**GIVEN INSTRUCTION**
List every title of a written work that the essay on do-gooders below names, giving each title in full.

**DOCUMENT TEXT**

Reflections of a Do-Gooder

In 2000, Robert Putman wrote the seminal book Bowling Alone: The Collapse and Revival of American Community. The thesis of the book is that the post-World War II generation of baby boomers did not take part in collective communal activities in the way those from earlier generations did.

Many among my generation wanted nothing to do with do-good actions following the horror of the Vietnam War, having witnessed its effects both in Southeast Asia and in the U.S. Many did not want to take part in volunteerism and other collective actions that were typical of the World War II generation. Some were exhausted by the years of antiwar actions and having the specter of militarism and war hanging over our heads. When the war ended, some headed for the hills, either symbolically or literally. Many others became careerists and some of those in that category never saw the do-gooder as anything other than foolishness. Some gave at the office, so to speak.

I was an outlier in that respect, as were many others from the generation of baby boomers that is now reaching its eclipse. Guilt was a motivator of many, coming from middle-class backgrounds with enough comfort to drive us into action. Direct action was also a powerful force for many of us. Dr. Willard Gaylin wrote a significant article “Feelings: Our Vital Signs”, in which he posits the theory that some feelings work to keep us honest and are sometimes a check on behavior, something some of us in the baby boom generation had jettisoned with little thought as personal and collective liberation was so important to us. Dr. Gaylin researched war resistance during the Vietnam War and he had written about it. Dr. Gaylin’s In Service to Their Country: War Resisters in Prison (1970) was a treatment of one of the most significant but under-reported issues from the Vietnam Era. Dr. Gaylin also wrote (with others) about the limits of official actions in Doing Good: The Limits of Benevolence (1978) as a critique of official actions through social policy toward the elderly, children, and physically and emotionally challenged people.

**STORED DATA**
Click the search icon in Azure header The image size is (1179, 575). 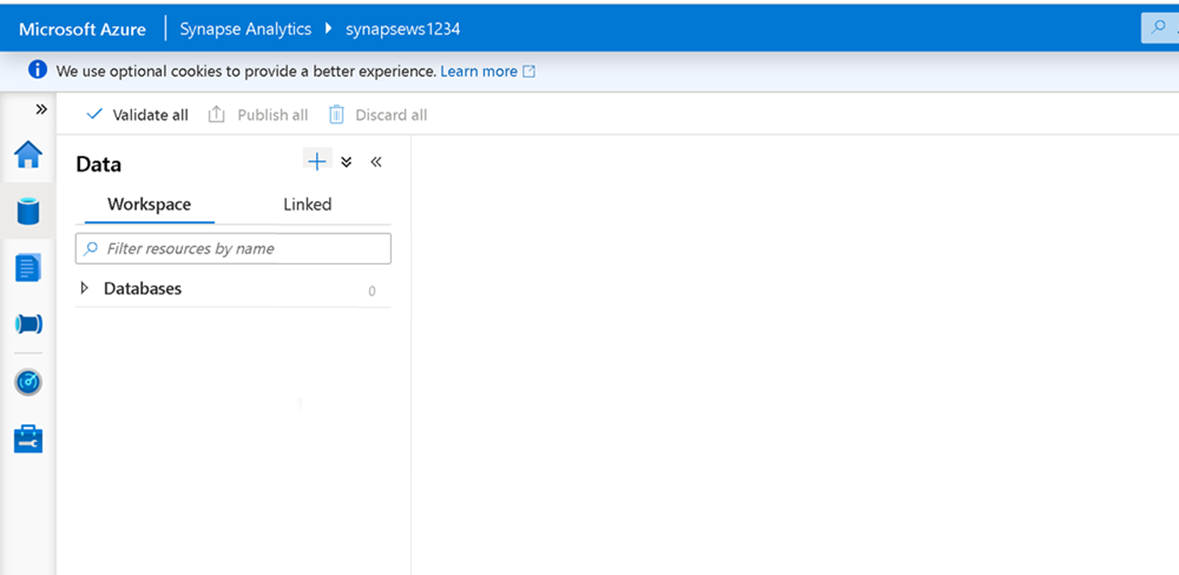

**CORRECT RESULT**
- Bowling Alone: The Collapse and Revival of American Community
- "Feelings: Our Vital Signs"
- In Service to Their Country: War Resisters in Prison
- Doing Good: The Limits of Benevolence